--- Exercise materials Enclosed Below ---

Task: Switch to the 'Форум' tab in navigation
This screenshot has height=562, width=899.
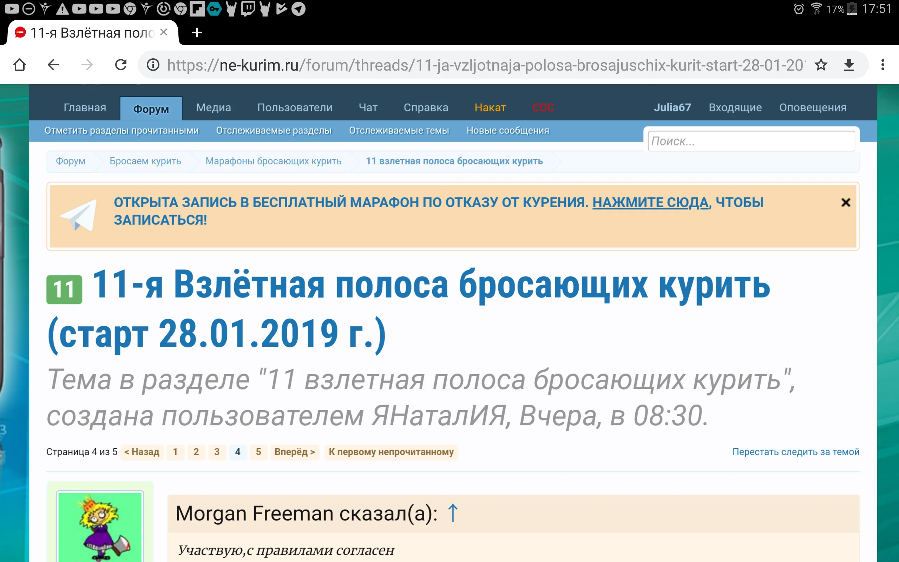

--- End of Enclosed Exercise materials ---
--- Exercise materials Enclosed Below ---

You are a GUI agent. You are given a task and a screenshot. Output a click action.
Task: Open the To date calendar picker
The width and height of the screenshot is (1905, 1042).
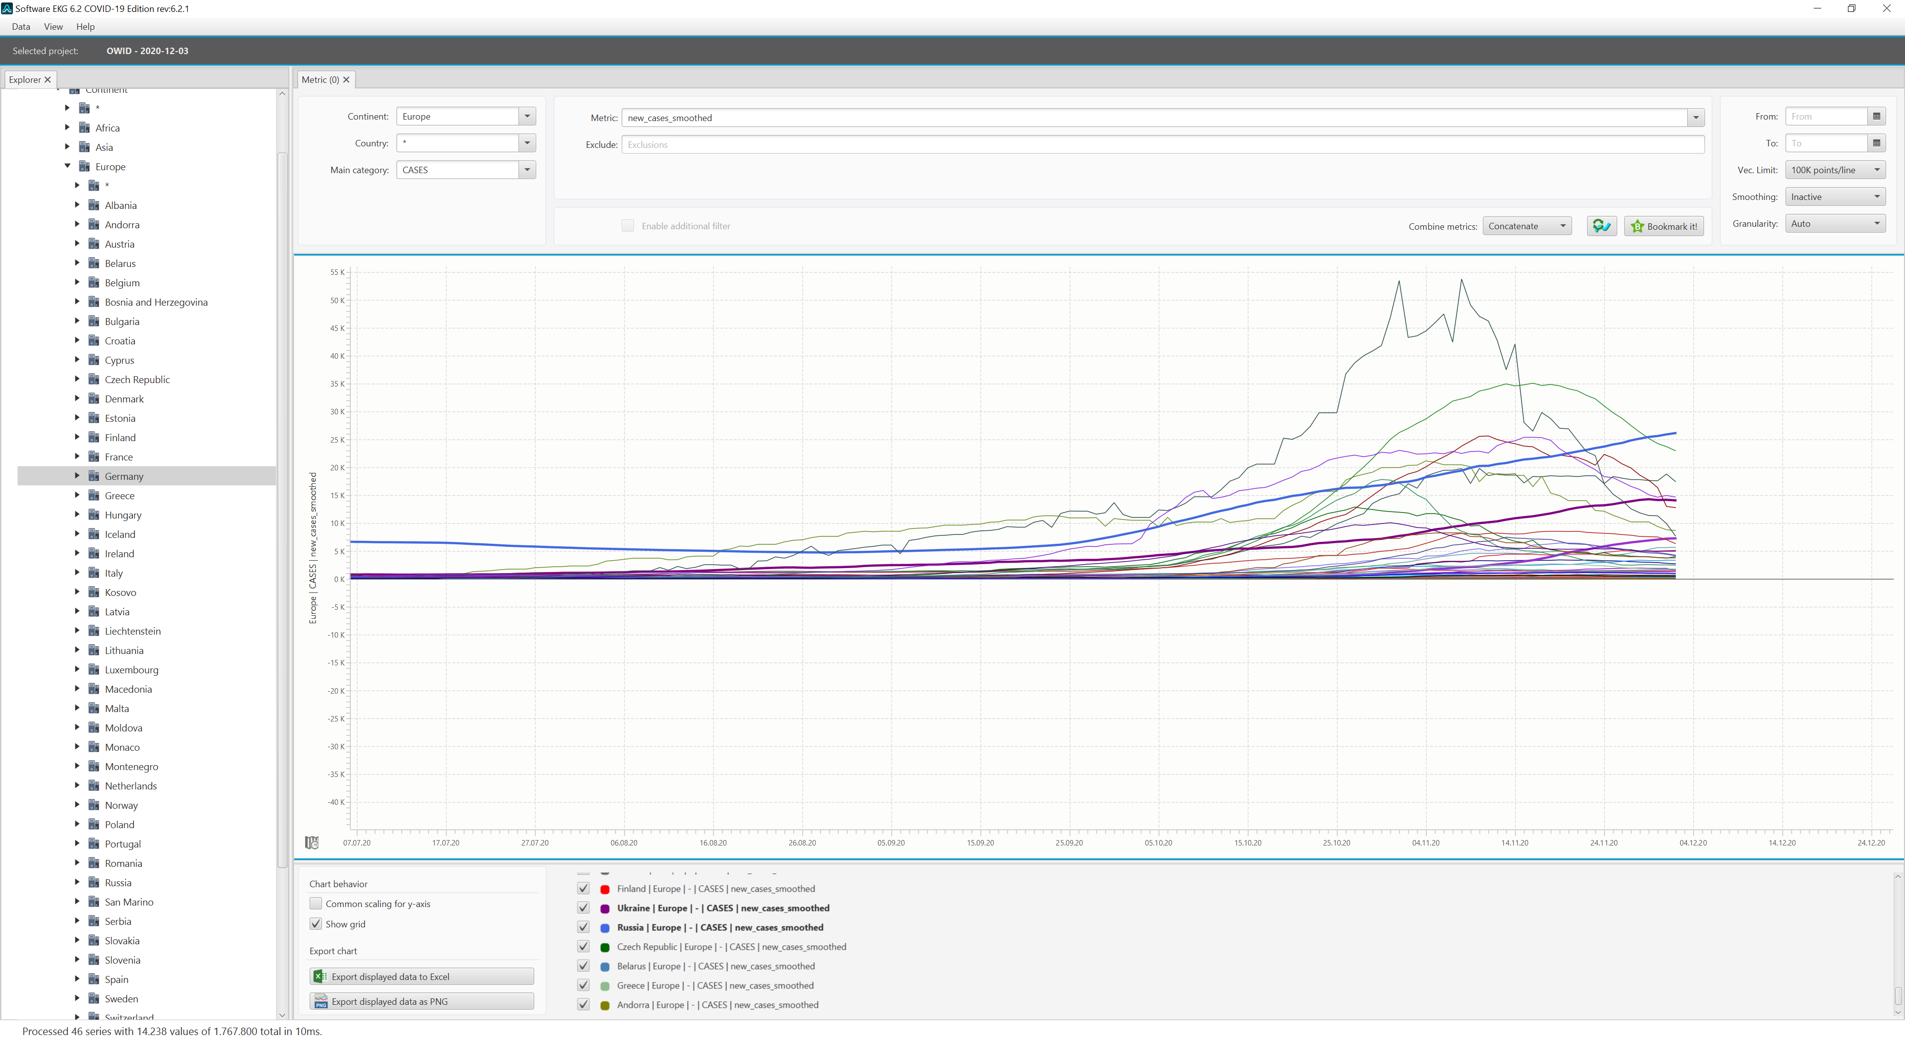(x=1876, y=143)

--- End of Enclosed Exercise materials ---

Look through the material above and print exactly the lines from the one containing "Task: Switch to the 'Форум' tab in navigation" to the one containing "This screenshot has height=562, width=899.", both included, and nothing more.

> _Exercise response_
Task: Switch to the 'Форум' tab in navigation
This screenshot has height=562, width=899.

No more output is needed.